++++ DATA FOR THIS TASK ++++
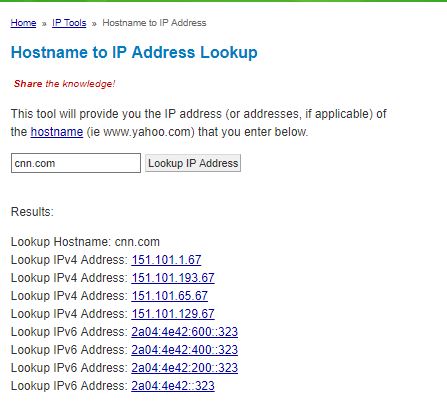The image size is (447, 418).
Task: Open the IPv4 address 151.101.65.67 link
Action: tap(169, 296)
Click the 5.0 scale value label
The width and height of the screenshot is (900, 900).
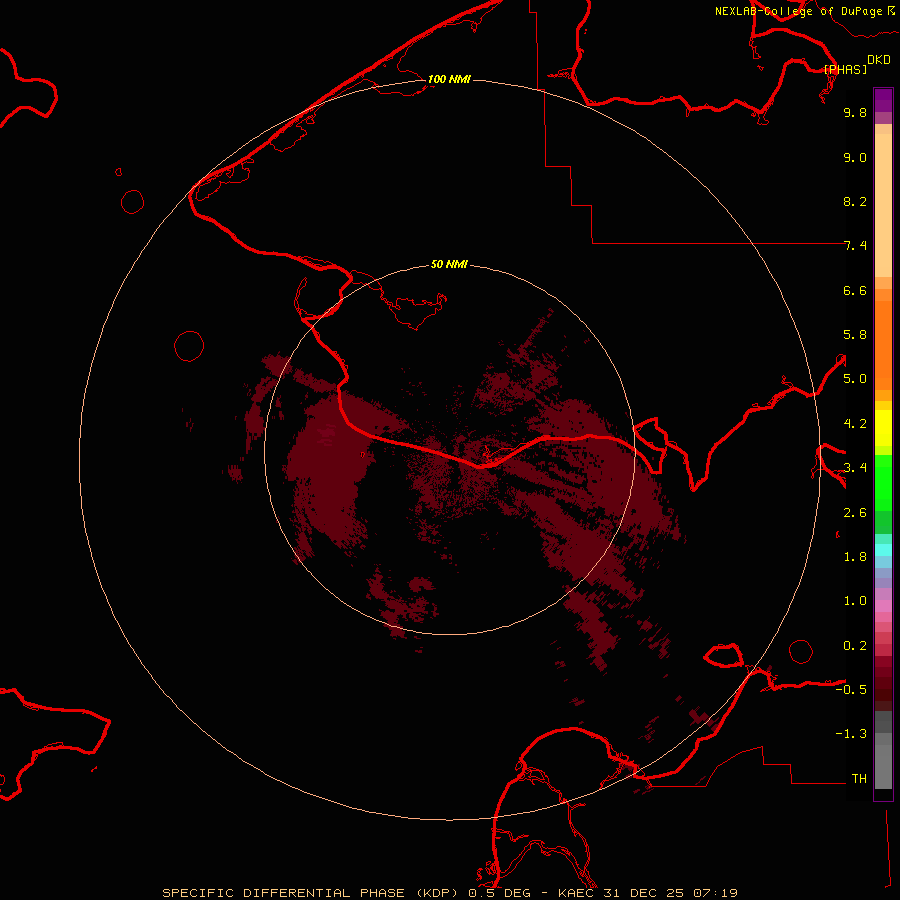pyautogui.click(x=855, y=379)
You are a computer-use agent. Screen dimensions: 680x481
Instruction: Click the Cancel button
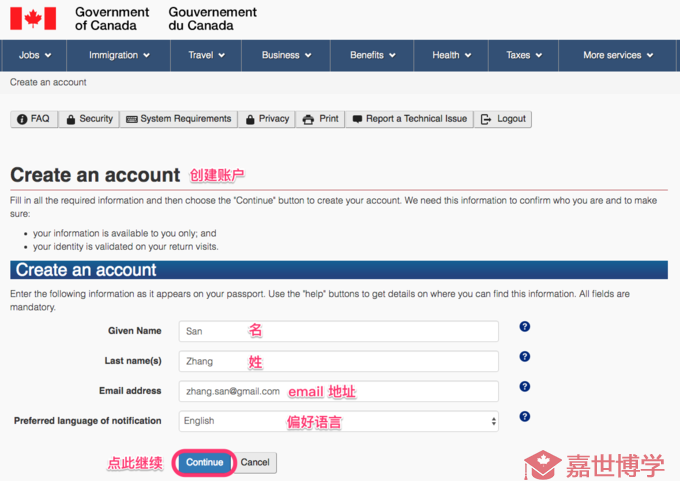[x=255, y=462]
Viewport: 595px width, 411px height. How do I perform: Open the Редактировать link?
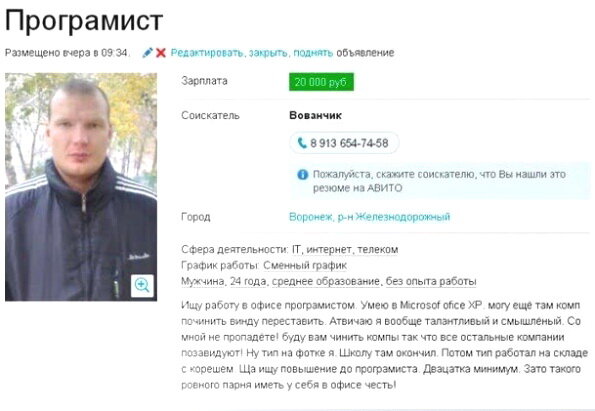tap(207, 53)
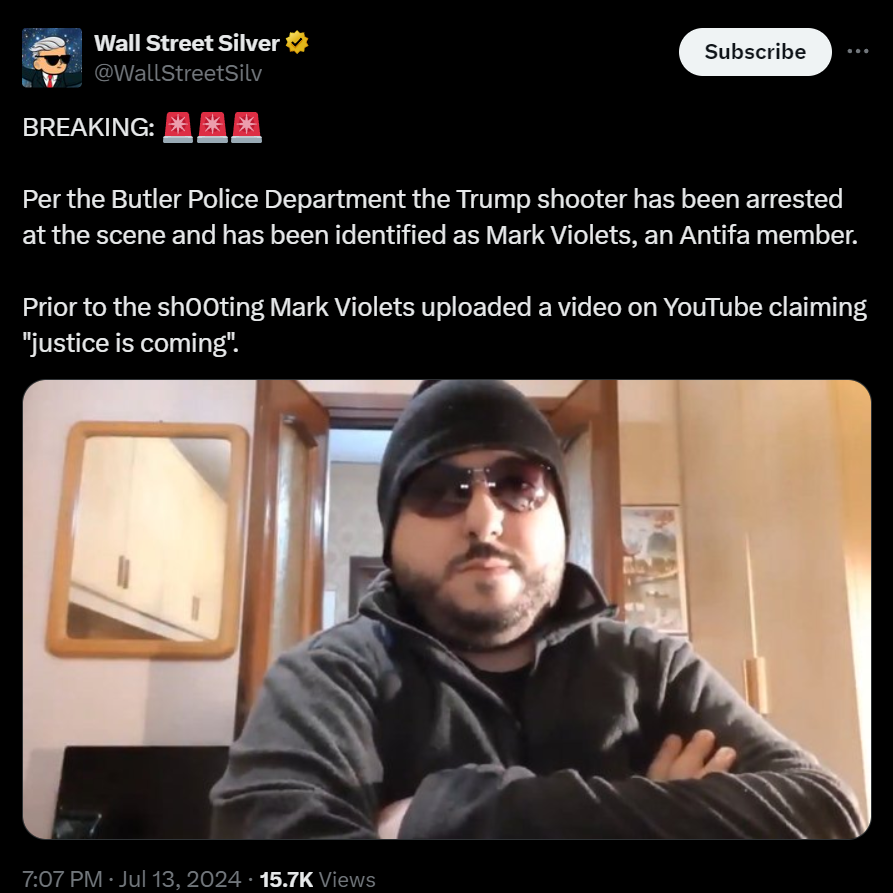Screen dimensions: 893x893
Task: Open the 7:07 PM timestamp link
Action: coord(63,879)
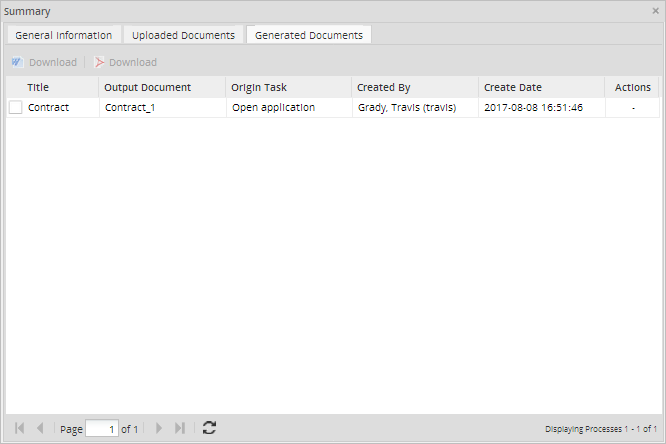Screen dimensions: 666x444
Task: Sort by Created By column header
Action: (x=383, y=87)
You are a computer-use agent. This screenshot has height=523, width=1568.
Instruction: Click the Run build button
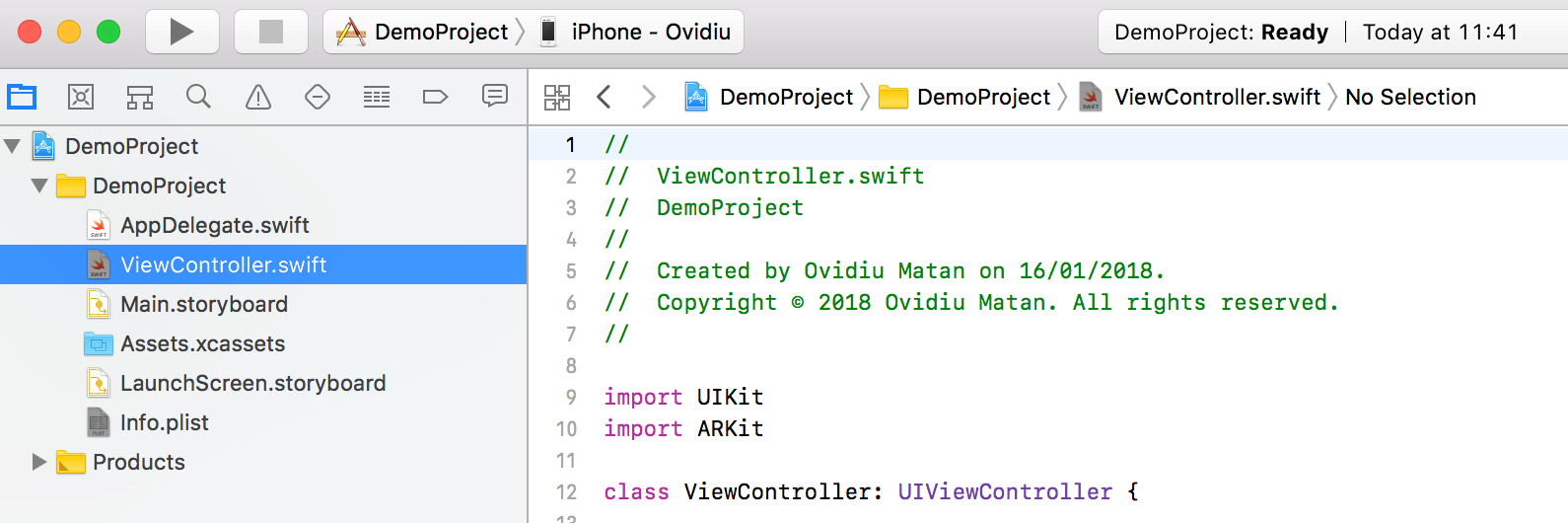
++++
### THE TASK:
Take the lines from the one holding "You are a computer-use agent. Screen" through the last line of the data above and copy them exactly, both ends included, omitting all pictures.

### TASK RESPONSE:
You are a computer-use agent. Screen dimensions: 680x481
Instruction: Click the Cancel button
[x=255, y=462]
Viewport: 595px width, 411px height. How do I perform: Open the Редактировать link?
tap(207, 53)
Screen dimensions: 893x893
Task: Open the 7:07 PM timestamp link
Action: coord(63,879)
Screen dimensions: 666x444
Task: Sort by Created By column header
Action: (x=383, y=87)
You are a computer-use agent. This screenshot has height=523, width=1568.
Instruction: Click the Run build button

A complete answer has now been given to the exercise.